• **Brief**:
Please restate every record below word for word.

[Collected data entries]
*** Block opens ***

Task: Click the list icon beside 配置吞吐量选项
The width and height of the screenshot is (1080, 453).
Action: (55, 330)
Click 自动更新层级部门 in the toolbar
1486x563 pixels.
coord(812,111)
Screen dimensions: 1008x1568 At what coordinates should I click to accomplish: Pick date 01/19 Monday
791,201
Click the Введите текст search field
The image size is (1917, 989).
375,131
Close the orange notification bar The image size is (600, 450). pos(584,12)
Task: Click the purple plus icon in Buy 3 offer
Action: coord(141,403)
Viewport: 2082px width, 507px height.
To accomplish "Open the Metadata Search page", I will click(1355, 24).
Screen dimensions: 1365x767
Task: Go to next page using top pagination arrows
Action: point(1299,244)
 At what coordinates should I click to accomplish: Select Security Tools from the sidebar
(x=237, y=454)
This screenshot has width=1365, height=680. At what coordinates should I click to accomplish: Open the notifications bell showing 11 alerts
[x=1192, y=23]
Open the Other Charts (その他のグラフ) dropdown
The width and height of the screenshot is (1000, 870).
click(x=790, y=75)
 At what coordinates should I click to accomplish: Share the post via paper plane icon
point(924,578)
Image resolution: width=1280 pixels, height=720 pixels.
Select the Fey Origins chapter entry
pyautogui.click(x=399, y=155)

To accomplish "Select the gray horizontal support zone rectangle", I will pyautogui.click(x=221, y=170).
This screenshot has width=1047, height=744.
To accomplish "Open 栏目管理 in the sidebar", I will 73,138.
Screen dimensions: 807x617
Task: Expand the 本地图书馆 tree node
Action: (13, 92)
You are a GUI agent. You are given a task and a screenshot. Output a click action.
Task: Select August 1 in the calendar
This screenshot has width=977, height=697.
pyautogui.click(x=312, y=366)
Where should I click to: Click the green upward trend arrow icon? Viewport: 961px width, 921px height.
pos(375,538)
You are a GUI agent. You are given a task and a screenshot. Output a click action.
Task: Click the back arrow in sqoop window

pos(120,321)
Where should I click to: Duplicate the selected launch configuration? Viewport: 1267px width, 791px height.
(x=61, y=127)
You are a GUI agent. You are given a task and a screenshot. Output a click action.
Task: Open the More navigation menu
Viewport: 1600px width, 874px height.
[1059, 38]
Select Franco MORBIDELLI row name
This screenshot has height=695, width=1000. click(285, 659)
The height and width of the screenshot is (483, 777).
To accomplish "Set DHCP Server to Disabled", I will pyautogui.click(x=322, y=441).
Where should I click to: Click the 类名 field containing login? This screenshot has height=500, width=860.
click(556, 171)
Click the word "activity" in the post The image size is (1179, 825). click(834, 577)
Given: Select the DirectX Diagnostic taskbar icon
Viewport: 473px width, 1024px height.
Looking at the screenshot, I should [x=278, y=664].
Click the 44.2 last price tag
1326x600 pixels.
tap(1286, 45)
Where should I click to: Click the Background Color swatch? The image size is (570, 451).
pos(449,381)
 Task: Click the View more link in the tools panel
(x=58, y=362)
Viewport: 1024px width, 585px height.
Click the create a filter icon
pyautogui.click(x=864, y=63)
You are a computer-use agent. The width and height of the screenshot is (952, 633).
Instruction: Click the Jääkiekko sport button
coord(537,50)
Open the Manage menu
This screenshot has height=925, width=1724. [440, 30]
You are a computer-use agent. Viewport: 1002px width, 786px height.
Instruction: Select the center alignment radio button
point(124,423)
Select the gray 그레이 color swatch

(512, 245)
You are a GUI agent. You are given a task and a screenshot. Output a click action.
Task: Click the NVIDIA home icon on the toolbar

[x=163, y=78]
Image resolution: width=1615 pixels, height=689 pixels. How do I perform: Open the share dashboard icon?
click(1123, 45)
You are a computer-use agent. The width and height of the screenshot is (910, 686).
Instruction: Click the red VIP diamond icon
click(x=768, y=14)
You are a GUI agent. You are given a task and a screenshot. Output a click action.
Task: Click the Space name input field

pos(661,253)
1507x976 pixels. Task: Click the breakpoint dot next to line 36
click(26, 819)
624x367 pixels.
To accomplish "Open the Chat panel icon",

*** Block closes ***

• **Solution to the exercise**:
Task: Click the list icon beside 配置吞吐量选项
The width and height of the screenshot is (1080, 453).
Action: (55, 330)
Click 自动更新层级部门 in the toolbar
1486x563 pixels.
coord(812,111)
Screen dimensions: 1008x1568 At what coordinates should I click to accomplish: Pick date 01/19 Monday
791,201
Click the Введите текст search field
The image size is (1917, 989).
375,131
Close the orange notification bar The image size is (600, 450). pos(584,12)
Task: Click the purple plus icon in Buy 3 offer
Action: coord(141,403)
Viewport: 2082px width, 507px height.
To accomplish "Open the Metadata Search page", I will click(1355, 24).
Screen dimensions: 1365x767
Task: Go to next page using top pagination arrows
Action: point(1299,244)
 At what coordinates should I click to accomplish: Select Security Tools from the sidebar
(x=237, y=454)
This screenshot has width=1365, height=680. At what coordinates should I click to accomplish: Open the notifications bell showing 11 alerts
[x=1192, y=23]
Open the Other Charts (その他のグラフ) dropdown
The width and height of the screenshot is (1000, 870).
click(x=790, y=75)
 At what coordinates should I click to accomplish: Share the post via paper plane icon
point(924,578)
Image resolution: width=1280 pixels, height=720 pixels.
Select the Fey Origins chapter entry
pyautogui.click(x=399, y=155)

To accomplish "Select the gray horizontal support zone rectangle", I will pyautogui.click(x=221, y=170).
This screenshot has width=1047, height=744.
To accomplish "Open 栏目管理 in the sidebar", I will 73,138.
Screen dimensions: 807x617
Task: Expand the 本地图书馆 tree node
Action: (13, 92)
You are a GUI agent. You are given a task and a screenshot. Output a click action.
Task: Select August 1 in the calendar
This screenshot has width=977, height=697.
pyautogui.click(x=312, y=366)
Where should I click to: Click the green upward trend arrow icon? Viewport: 961px width, 921px height.
pos(375,538)
You are a GUI agent. You are given a task and a screenshot. Output a click action.
Task: Click the back arrow in sqoop window

pos(120,321)
Where should I click to: Duplicate the selected launch configuration? Viewport: 1267px width, 791px height.
(x=61, y=127)
You are a GUI agent. You are given a task and a screenshot. Output a click action.
Task: Open the More navigation menu
Viewport: 1600px width, 874px height.
[1059, 38]
Select Franco MORBIDELLI row name
This screenshot has height=695, width=1000. click(285, 659)
The height and width of the screenshot is (483, 777).
To accomplish "Set DHCP Server to Disabled", I will pyautogui.click(x=322, y=441).
Where should I click to: Click the 类名 field containing login? This screenshot has height=500, width=860.
click(556, 171)
Click the word "activity" in the post The image size is (1179, 825). click(834, 577)
Given: Select the DirectX Diagnostic taskbar icon
Viewport: 473px width, 1024px height.
Looking at the screenshot, I should [x=278, y=664].
Click the 44.2 last price tag
1326x600 pixels.
tap(1286, 45)
Where should I click to: Click the Background Color swatch? The image size is (570, 451).
pos(449,381)
 Task: Click the View more link in the tools panel
(x=58, y=362)
Viewport: 1024px width, 585px height.
Click the create a filter icon
pyautogui.click(x=864, y=63)
You are a computer-use agent. The width and height of the screenshot is (952, 633).
Instruction: Click the Jääkiekko sport button
coord(537,50)
Open the Manage menu
This screenshot has height=925, width=1724. [440, 30]
You are a computer-use agent. Viewport: 1002px width, 786px height.
Instruction: Select the center alignment radio button
point(124,423)
Select the gray 그레이 color swatch

(512, 245)
You are a GUI agent. You are given a task and a screenshot. Output a click action.
Task: Click the NVIDIA home icon on the toolbar

[x=163, y=78]
Image resolution: width=1615 pixels, height=689 pixels. How do I perform: Open the share dashboard icon?
click(1123, 45)
You are a computer-use agent. The width and height of the screenshot is (910, 686).
Instruction: Click the red VIP diamond icon
click(x=768, y=14)
You are a GUI agent. You are given a task and a screenshot. Output a click action.
Task: Click the Space name input field

pos(661,253)
1507x976 pixels. Task: Click the breakpoint dot next to line 36
click(26, 819)
624x367 pixels.
To accomplish "Open the Chat panel icon",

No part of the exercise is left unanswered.